Comissão deixa de votar MP com recursos para Estados atingidos por enchentes

Claudia Andrade
Do UOL Notícias
Em Brasília

A MP (medida provisória) que destina R$ 1,6 bilhão aos Estados atingidos pelas chuvas será votada em sessão conjunta do Congresso sem parecer da CMO (Comissão Mista de Planos, Orçamento Públicos e Fiscalização). O prazo para análise na comissão terminou nesta terça-feira (09) sem que os deputados e senadores conseguissem chegar a um consenso para a votação.

Na CMO, o texto recebeu 14 emendas que destinavam recursos especificamente ao Estado de Santa Catarina. O relator, senador Neuto de Conto (PMDB-SC), rejeitou todas as mudanças.

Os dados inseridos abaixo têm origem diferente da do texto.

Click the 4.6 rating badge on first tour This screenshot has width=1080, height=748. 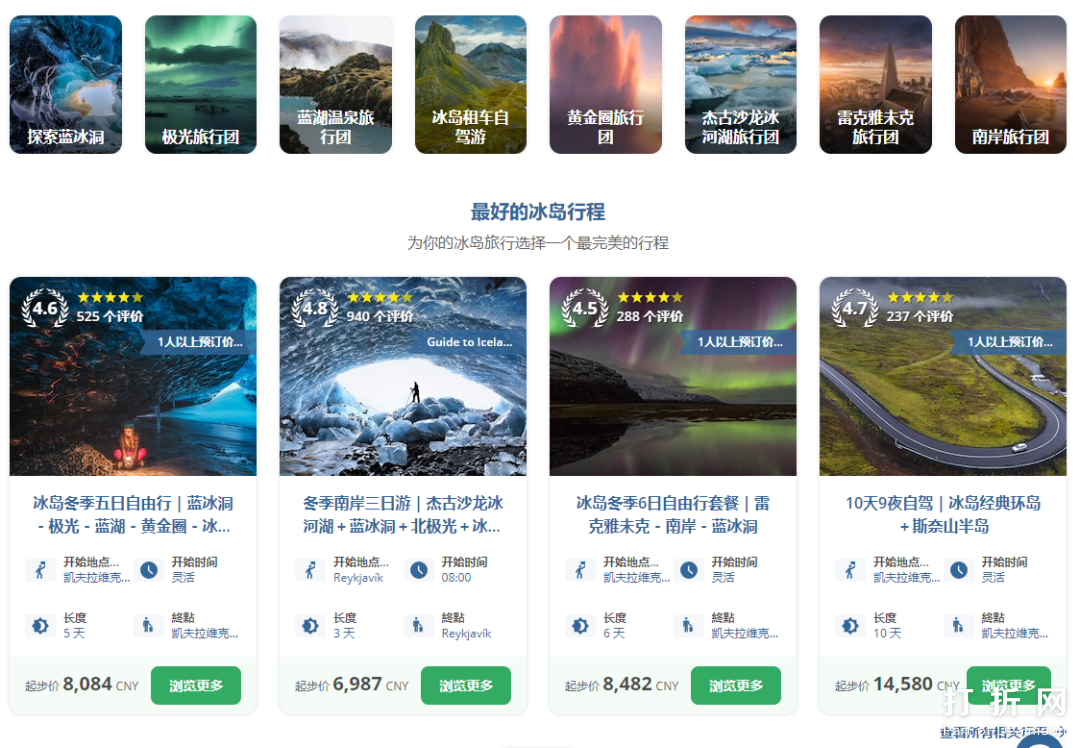[x=45, y=308]
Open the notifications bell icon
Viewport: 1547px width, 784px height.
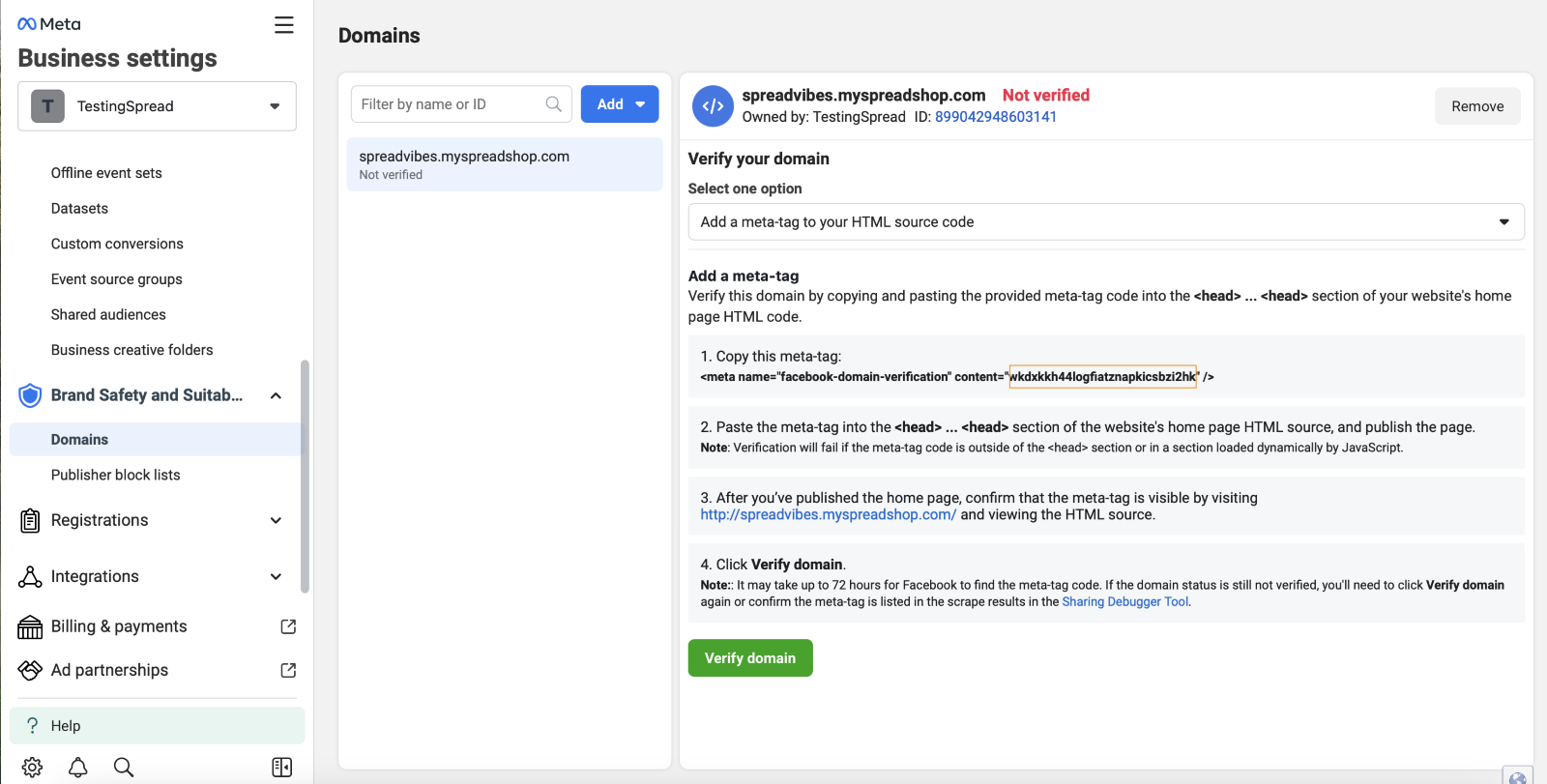tap(78, 767)
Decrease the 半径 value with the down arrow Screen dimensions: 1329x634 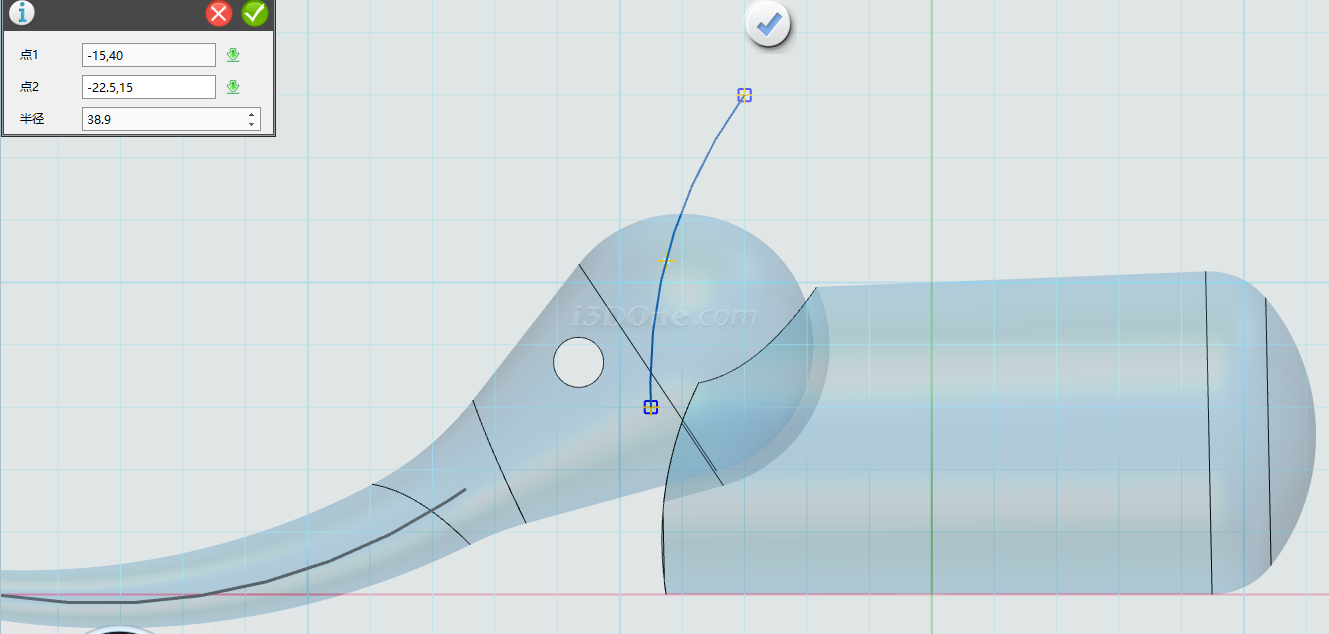click(251, 125)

A senadora Ideli Salvatti (PT-SC) participou da reunião e questionou o conteúdo das emendas. "O que eu quero saber é: se ficar aprovado que R$ 140 milhões vão para Santa Catarina e o Estado precisar de R$ 160 milhões, nós vamos ter direito de pedir essa diferença? Porque isso não está escrito", questionou.

Os questionamentos da senadora enfureceram alguns parlamentares, que consideravam certa a aprovação das emendas. O deputado Paulo Bornhausen (DEM-SC), que preside a comissão externa da Câmara que acompanha a situação das vítimas da enchente em Santa Catarina, chegou a dizer que a senadora seria "responsável pelo calote" caso o dinheiro não chegasse ao Estado.

"Não estamos fazendo isso (apresentando as emendas) por desconfiança do presidente, mas para assegurar o que ele declarou", ressaltou Bornhausen.

A MP editada no último dia 26 de novembro destina recursos para Santa Catarina, Rio Grande do Sul, Espírito Santo, Rio de Janeiro e São Paulo. No dia da edição da medida, o Palácio do Planalto divulgou que Santa Catarina ficaria com o total previsto para as áreas de saúde (R$ 100 milhões) e recuperação de portos (R$ 350 milhões, além de R$ 129 milhões destinados à recuperação de estradas). Da parte destinada à Defesa Civil, o Estado receberia R$ 100 milhões. As emendas apresentadas à CMO pretendiam incluir nominalmente essas fatias para o Estado.

Com a divergência, a reunião para votação se prolongou, até que os deputados foram convocados para as votações no Plenário da Câmara. Assim, a reunião da CMO foi suspensa sem que as emendas fossem votadas. Agora, o Congresso analisará o texto original, como foi enviado pelo Executivo.

"Vai ser votado o que meu relatório prevê. Eu não poderia aceitar as emendas porque uma resolução de 2006 determina que não se pode reduzir nem ampliar as receitas orçamentárias e elas reduzem", explicou o relator.

Insistência
Uma nova tentativa de se incluir algumas mudanças que destinem dinheiro a Santa Catarina deve ser feita no plenário, com base principalmente em três destaques relacionados ao crédito extraordinário reservado ao Ministério da Integração nacional.

Um deles destina R$ 120 milhões a obras preventivas de desastres em Santa Catarina, enquanto o mesmo montante seria utilizado nacionalmente. A outra destina R$ 105 milhões ao socorro e assistência às pessoas atingidas por desastres naquele Estado (o mesmo valor seria distribuído para outras localidades atingidas pelas chuvas). A terceira prevê que metade dos R$ 270 milhões destinados à recuperação de danos também fossem obrigatoriamente para Santa Catarina.